* Task description *
From the data, copy out every line in which the word "Given" appears.

* Task inputs *
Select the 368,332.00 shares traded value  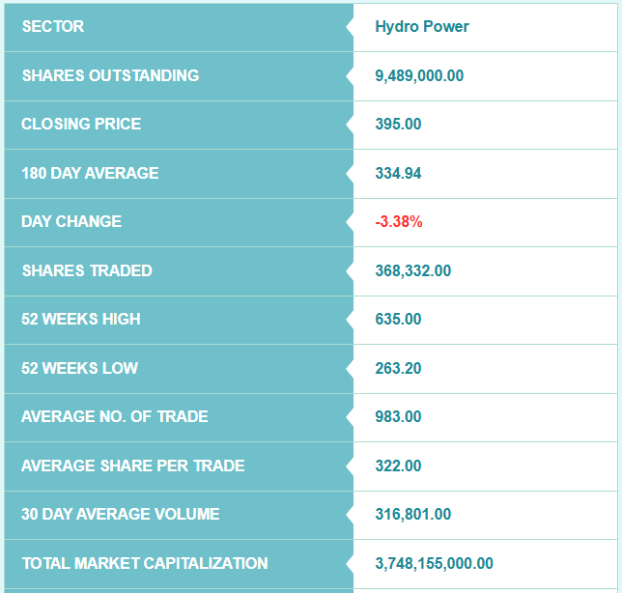click(413, 271)
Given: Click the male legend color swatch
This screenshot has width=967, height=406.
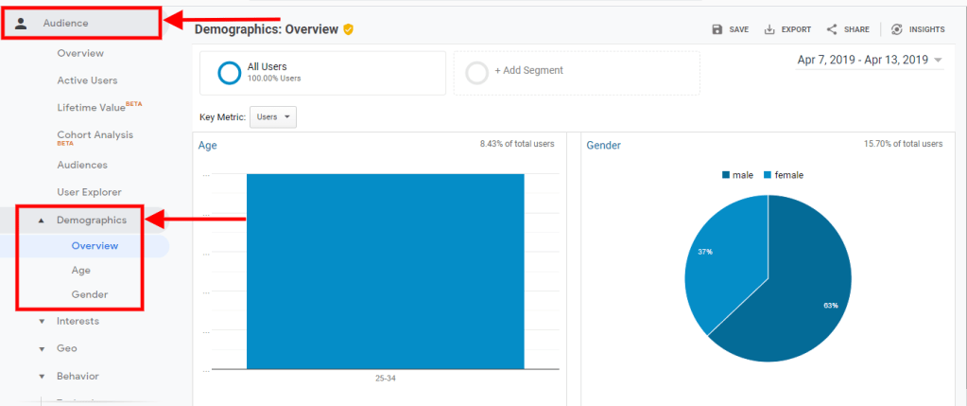Looking at the screenshot, I should 726,175.
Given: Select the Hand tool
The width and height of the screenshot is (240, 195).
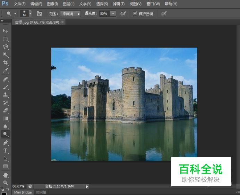Looking at the screenshot, I should [x=6, y=175].
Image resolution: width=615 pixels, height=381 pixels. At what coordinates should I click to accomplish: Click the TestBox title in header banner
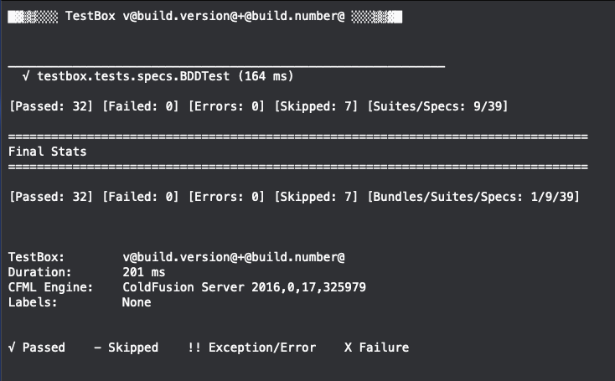90,16
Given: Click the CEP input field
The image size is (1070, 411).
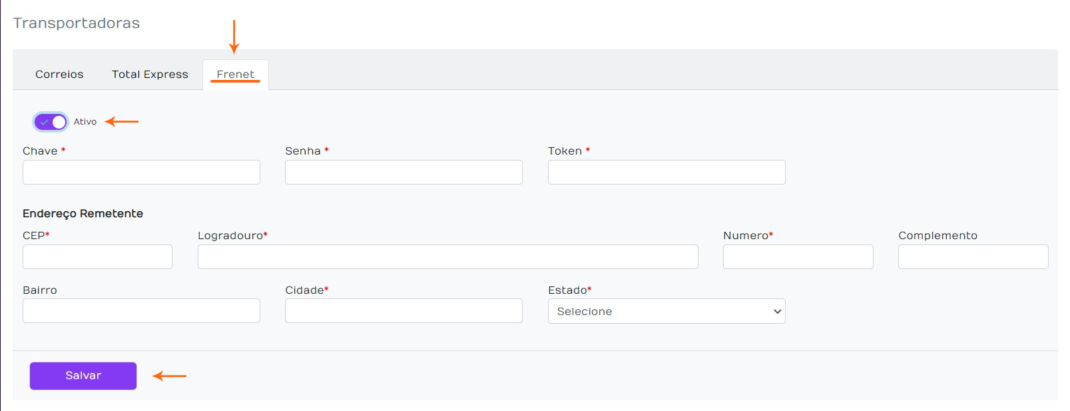Looking at the screenshot, I should click(97, 257).
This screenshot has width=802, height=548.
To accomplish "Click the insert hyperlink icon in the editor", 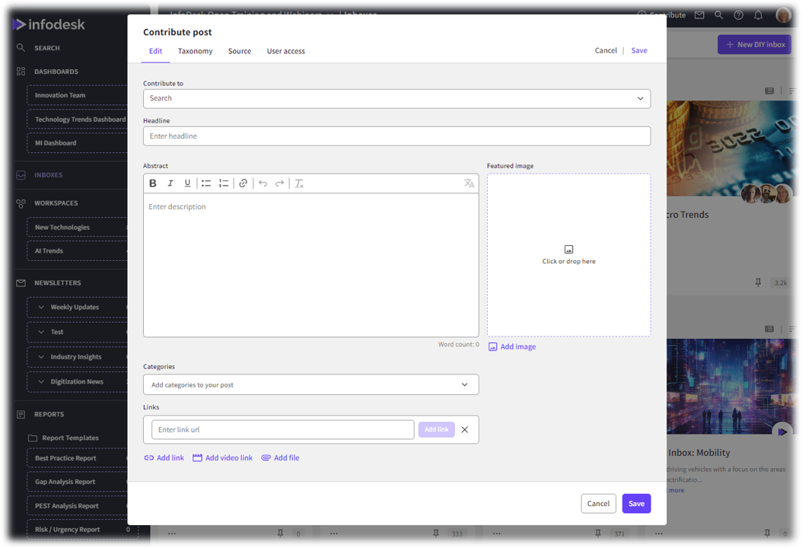I will coord(243,183).
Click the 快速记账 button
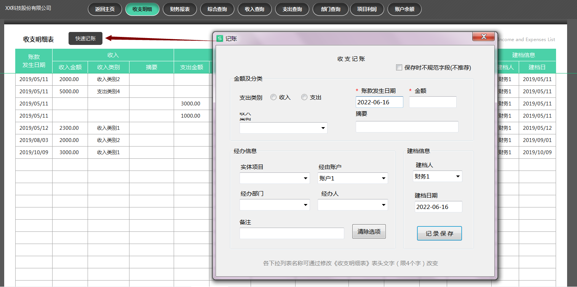This screenshot has height=287, width=577. 85,38
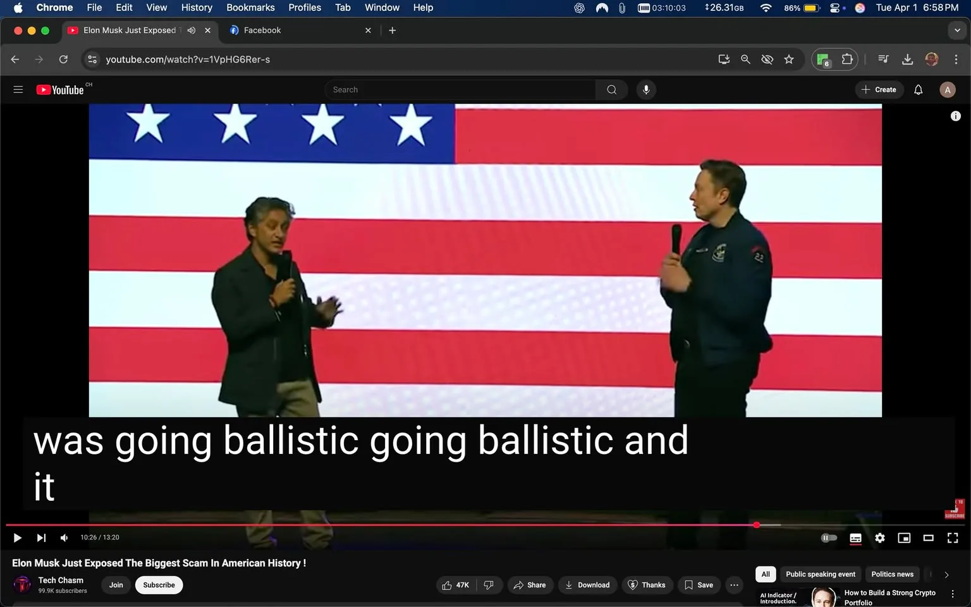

* Solved exercise *
Given: Click the male legend color swatch
Given: Select the Hand tool
Given: Click the CEP input field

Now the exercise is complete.